WORK TO COMPLETE:
How many lines in the listing below contain the word "header"? Reply with the number only.

SUPPLIED DATA:
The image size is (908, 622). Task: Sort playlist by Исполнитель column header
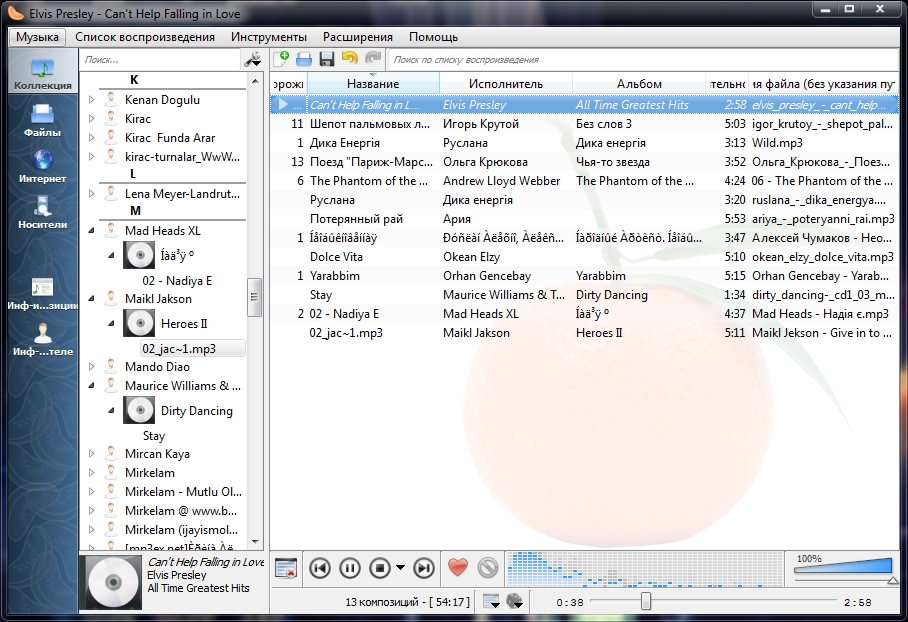(x=506, y=84)
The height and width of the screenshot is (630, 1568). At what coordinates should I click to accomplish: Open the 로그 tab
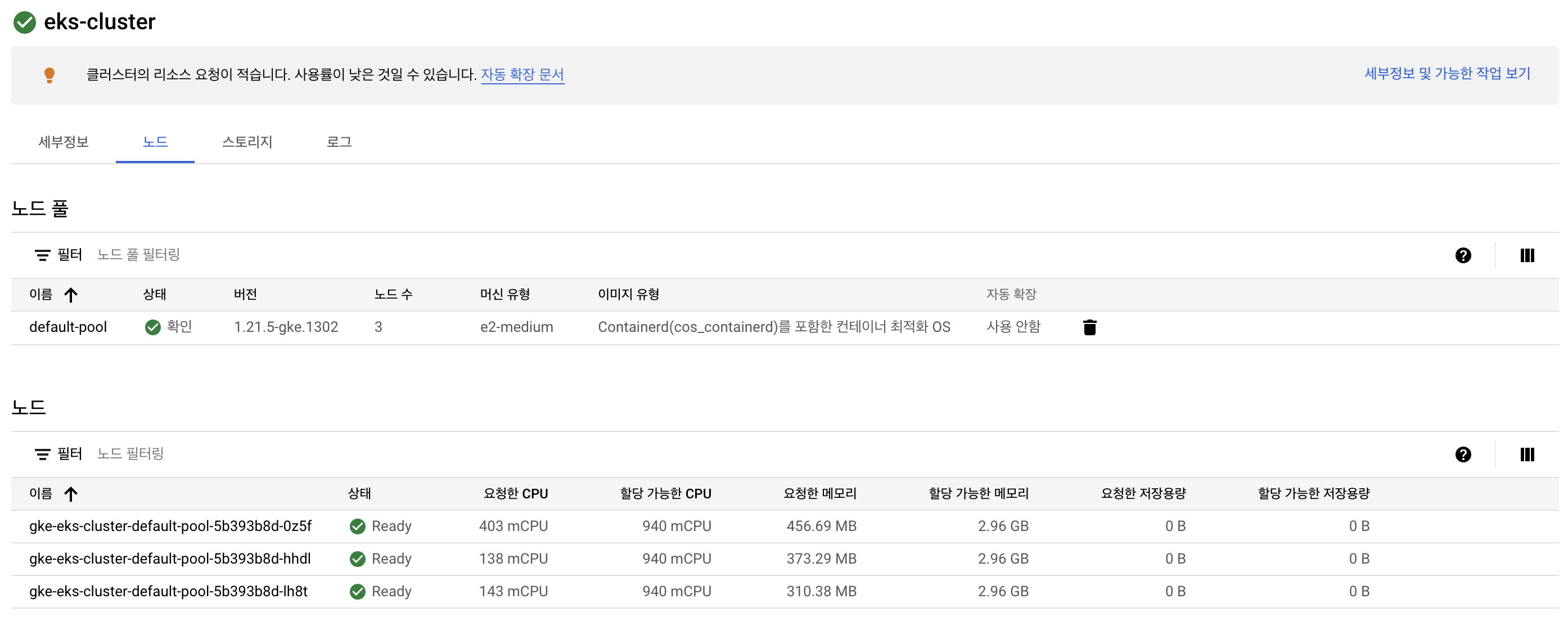(x=339, y=142)
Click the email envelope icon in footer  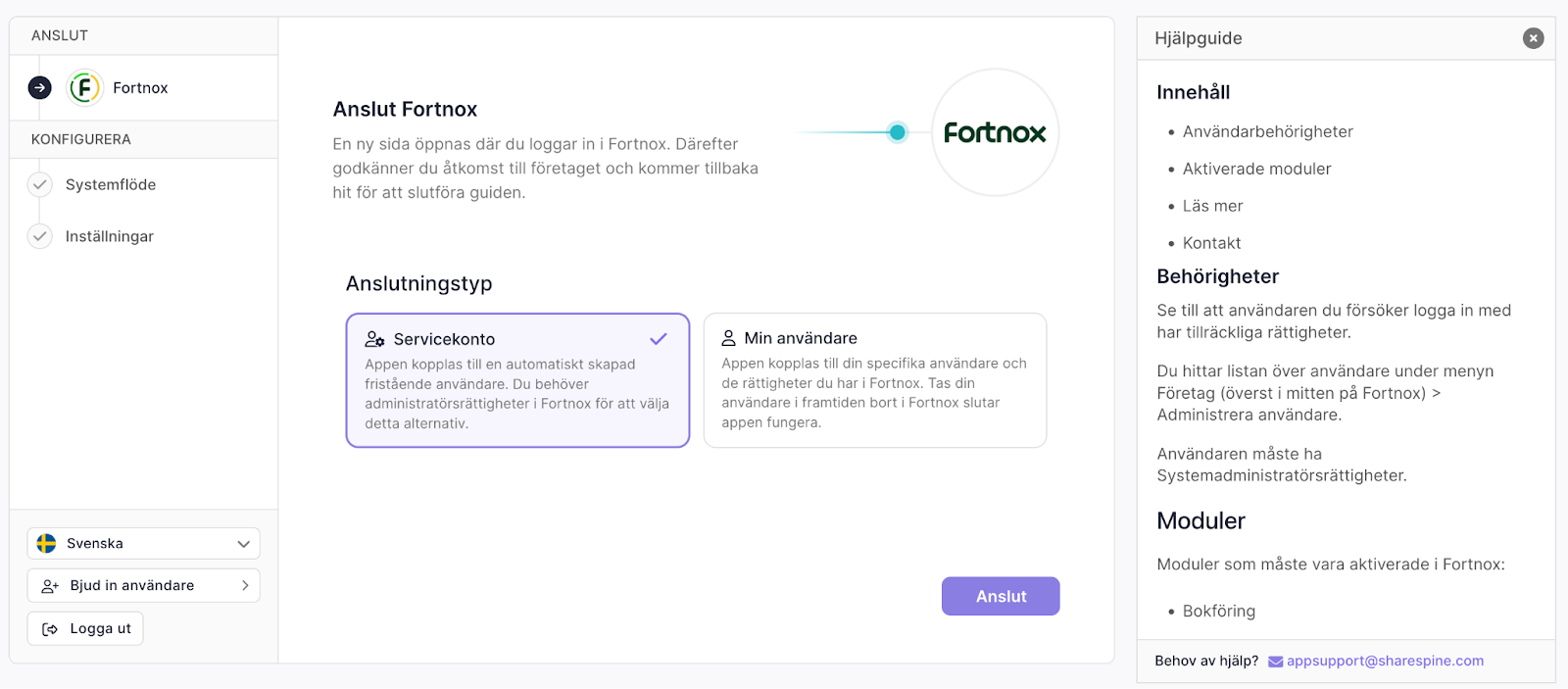(x=1275, y=662)
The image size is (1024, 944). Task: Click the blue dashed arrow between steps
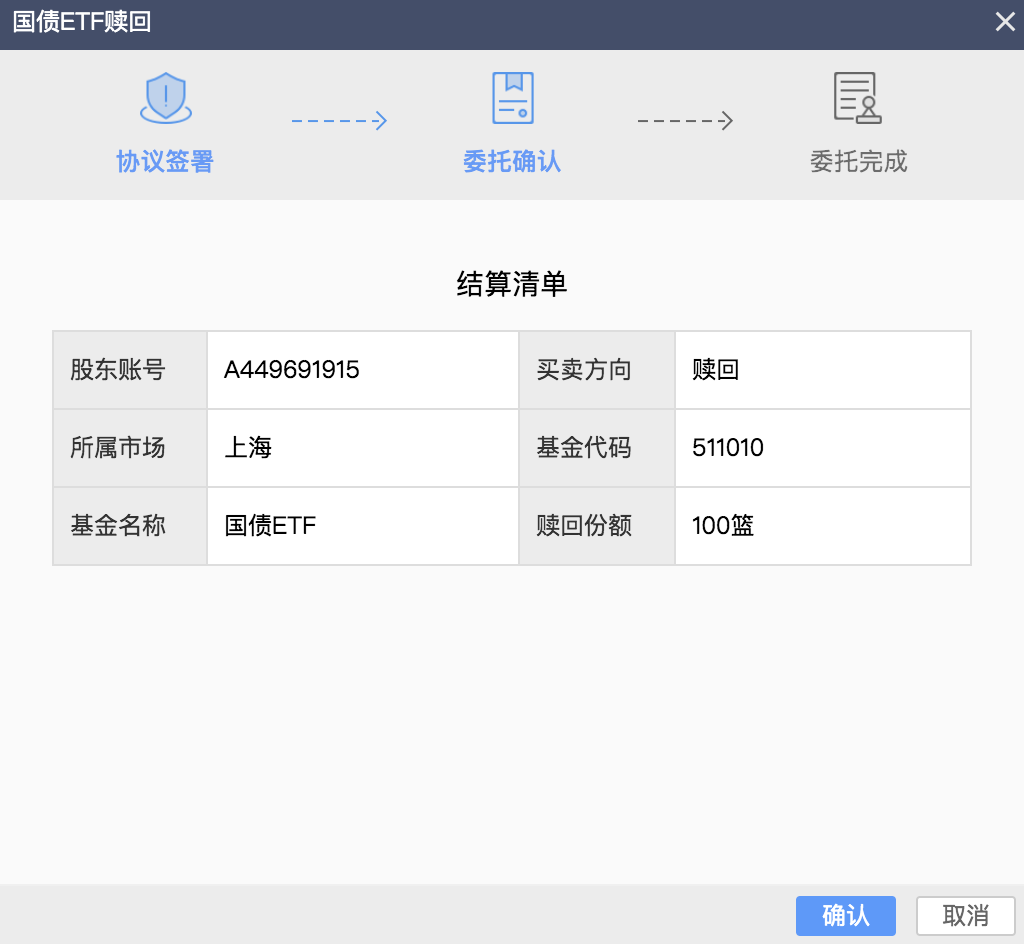point(339,121)
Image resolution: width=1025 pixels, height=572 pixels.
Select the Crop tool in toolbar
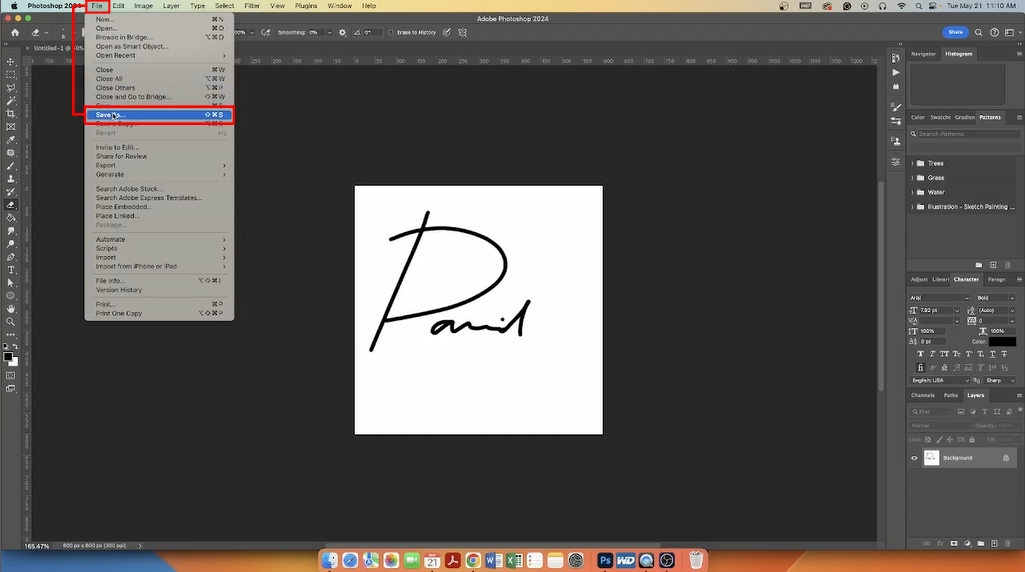[10, 114]
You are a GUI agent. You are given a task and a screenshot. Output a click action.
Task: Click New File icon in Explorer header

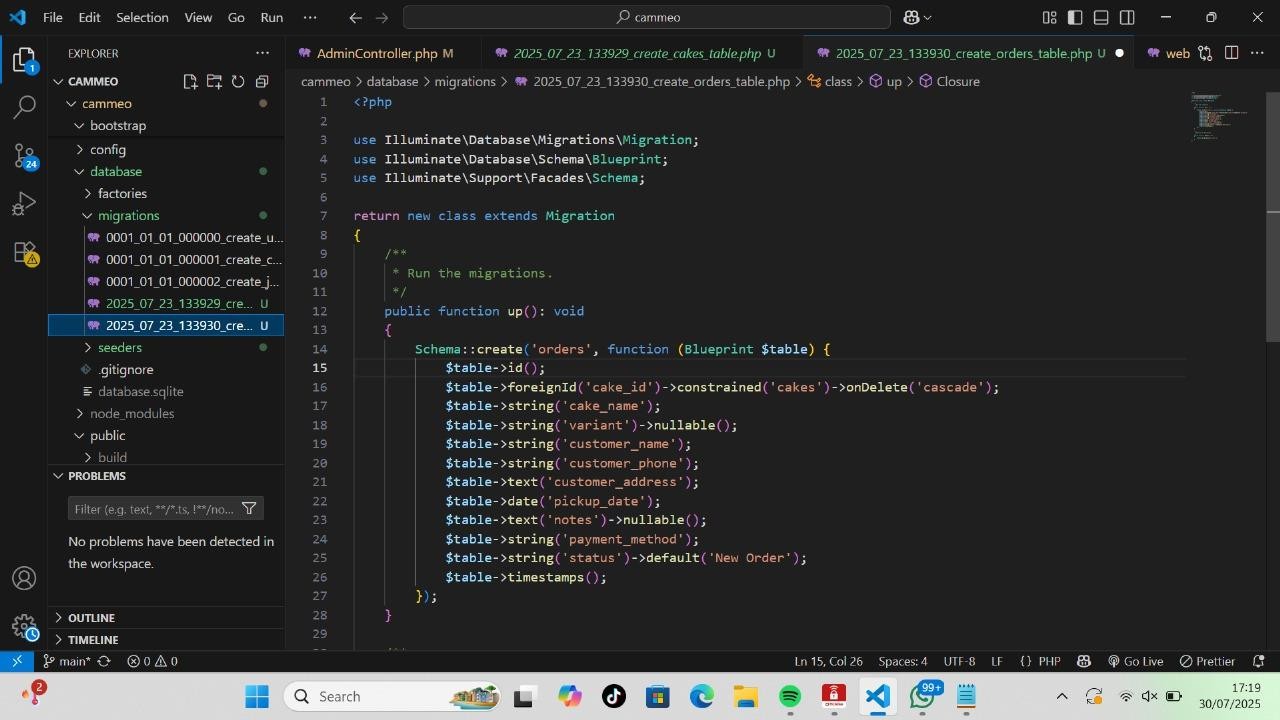[x=190, y=82]
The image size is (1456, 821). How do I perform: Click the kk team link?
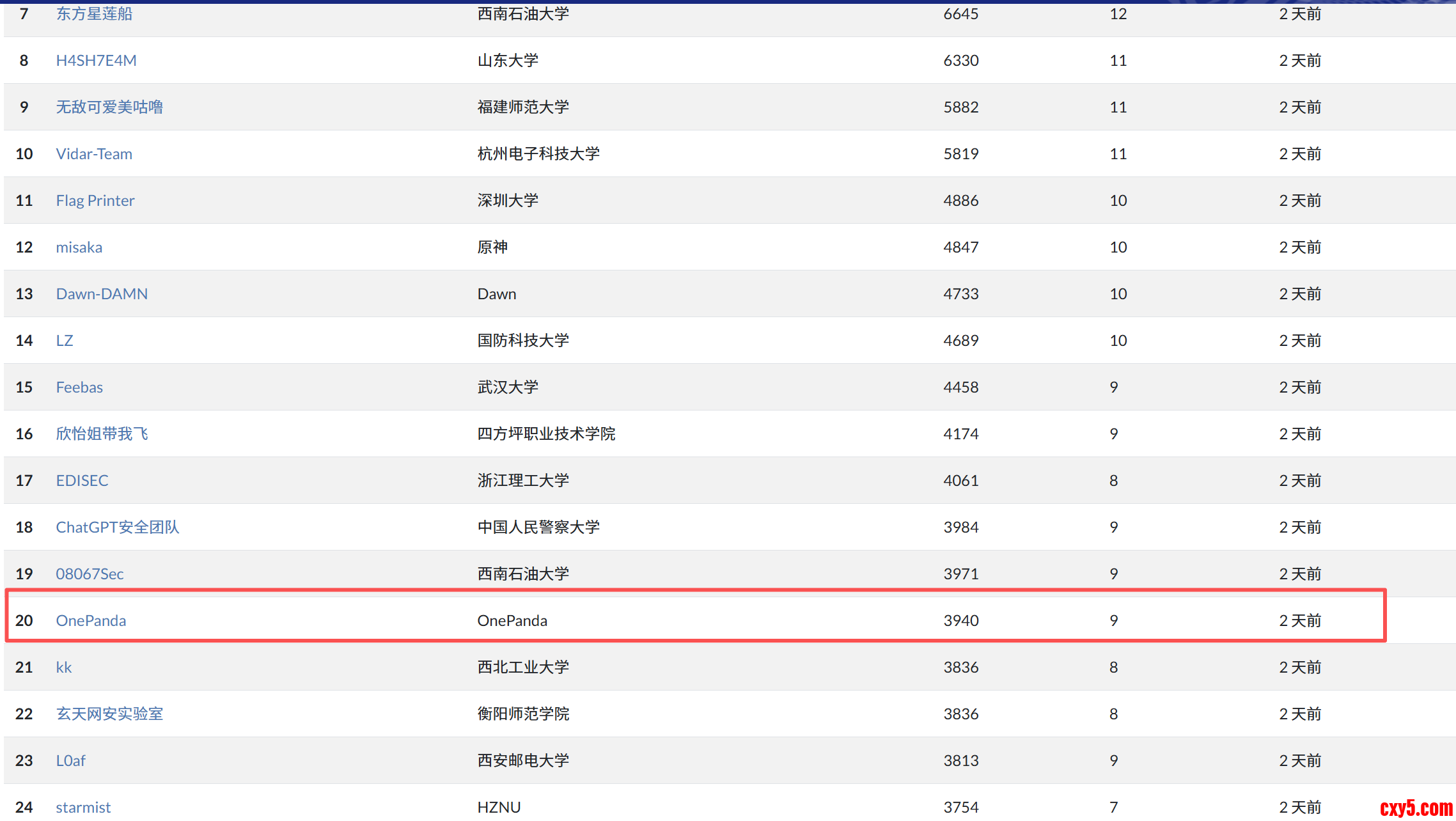point(63,668)
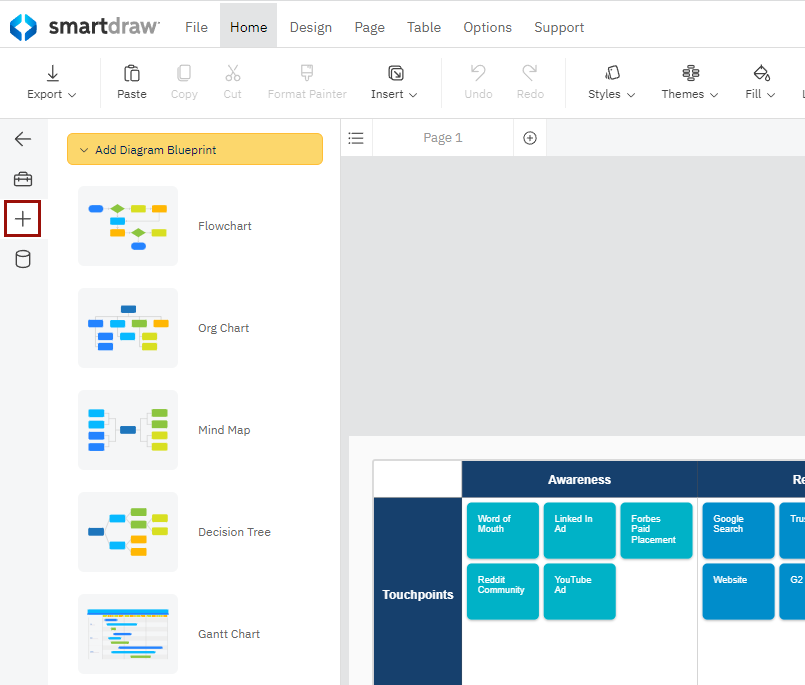Open the Design menu tab

coord(311,27)
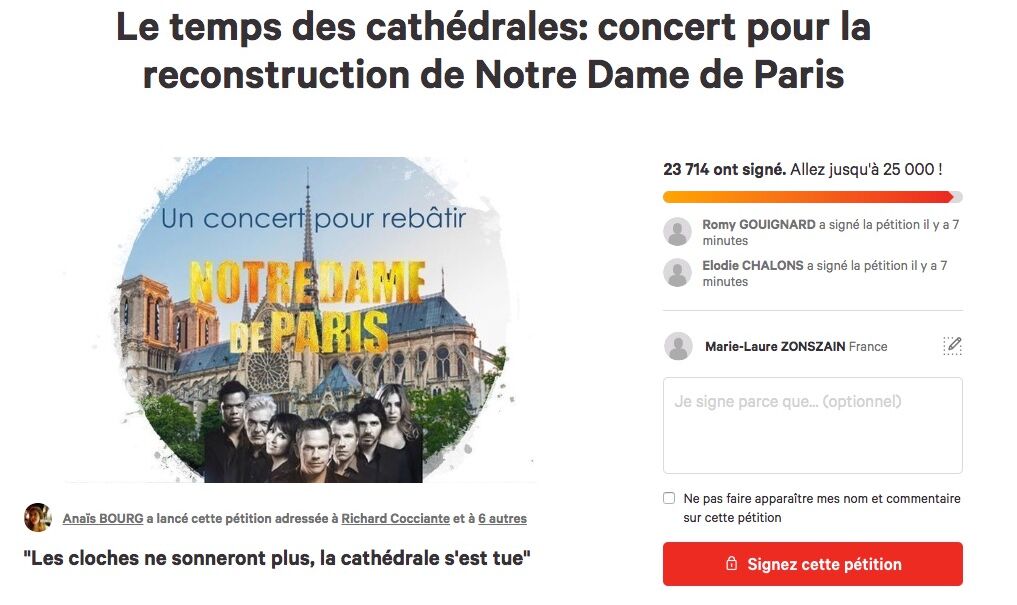Viewport: 1017px width, 605px height.
Task: Click the petition title heading
Action: tap(493, 51)
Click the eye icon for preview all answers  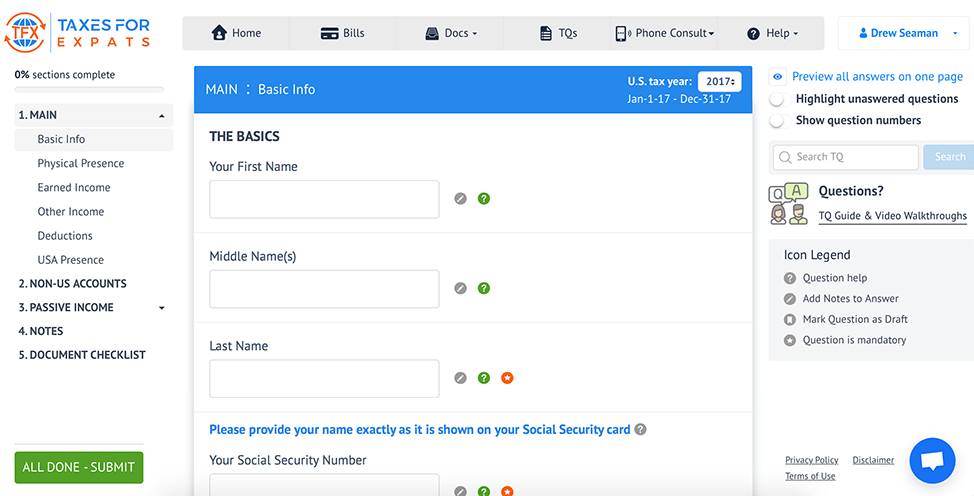(777, 77)
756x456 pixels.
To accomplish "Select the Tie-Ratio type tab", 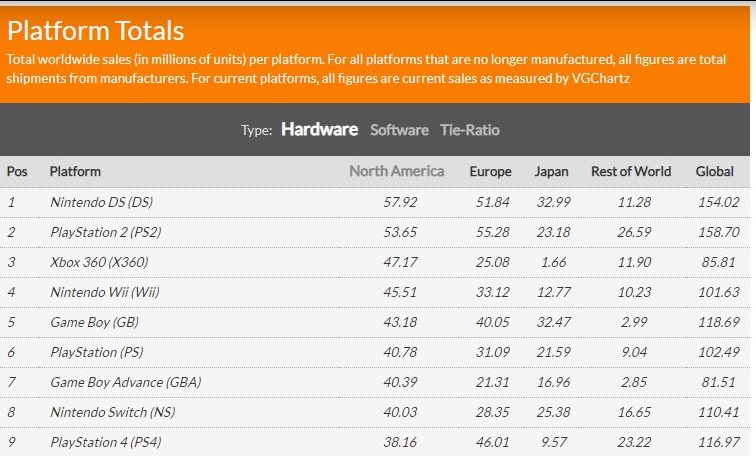I will [x=470, y=130].
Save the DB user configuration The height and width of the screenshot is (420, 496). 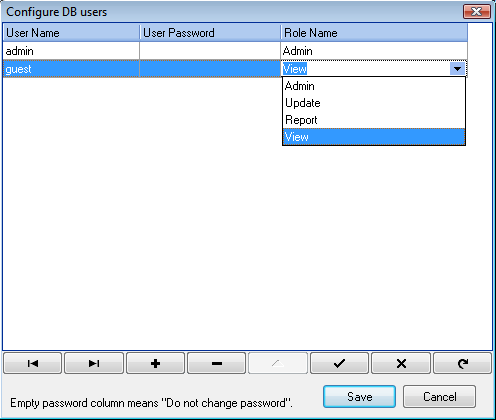pyautogui.click(x=359, y=397)
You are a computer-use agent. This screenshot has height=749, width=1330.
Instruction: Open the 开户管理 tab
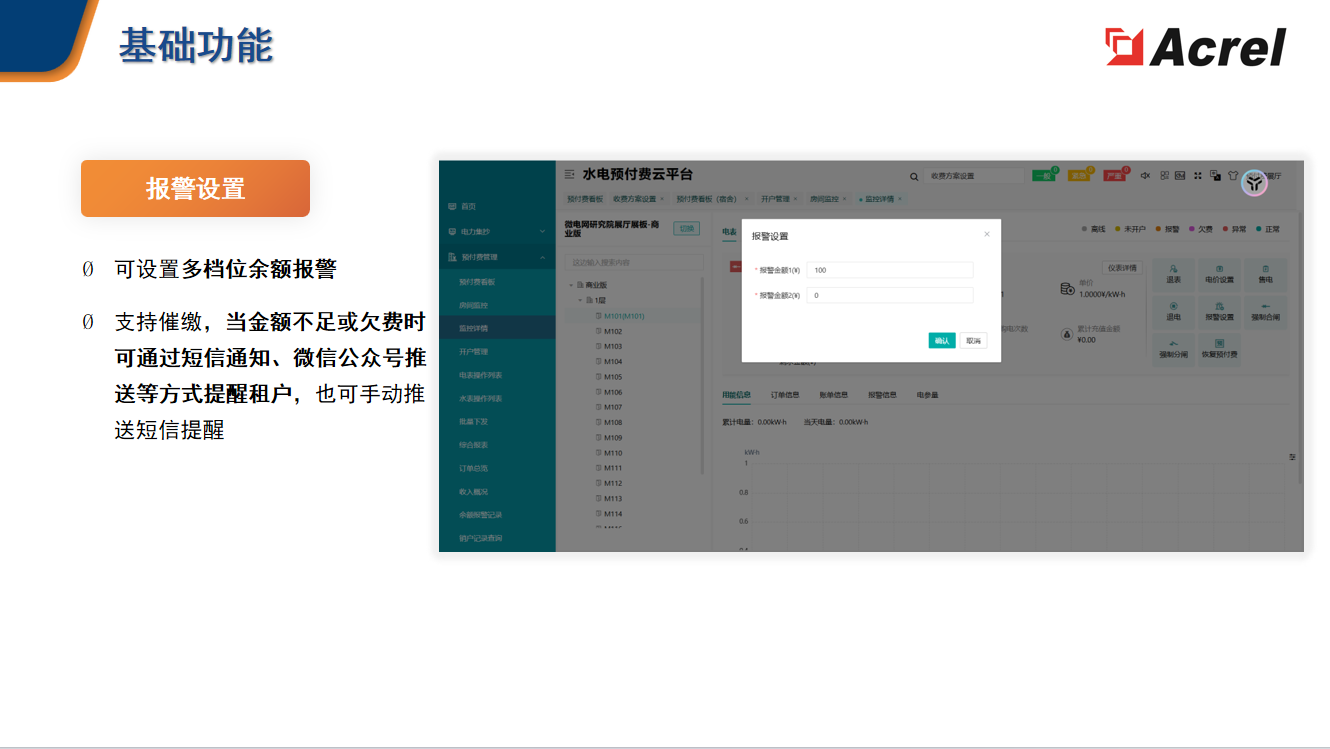(x=773, y=198)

WRITTEN SOLUTION:
2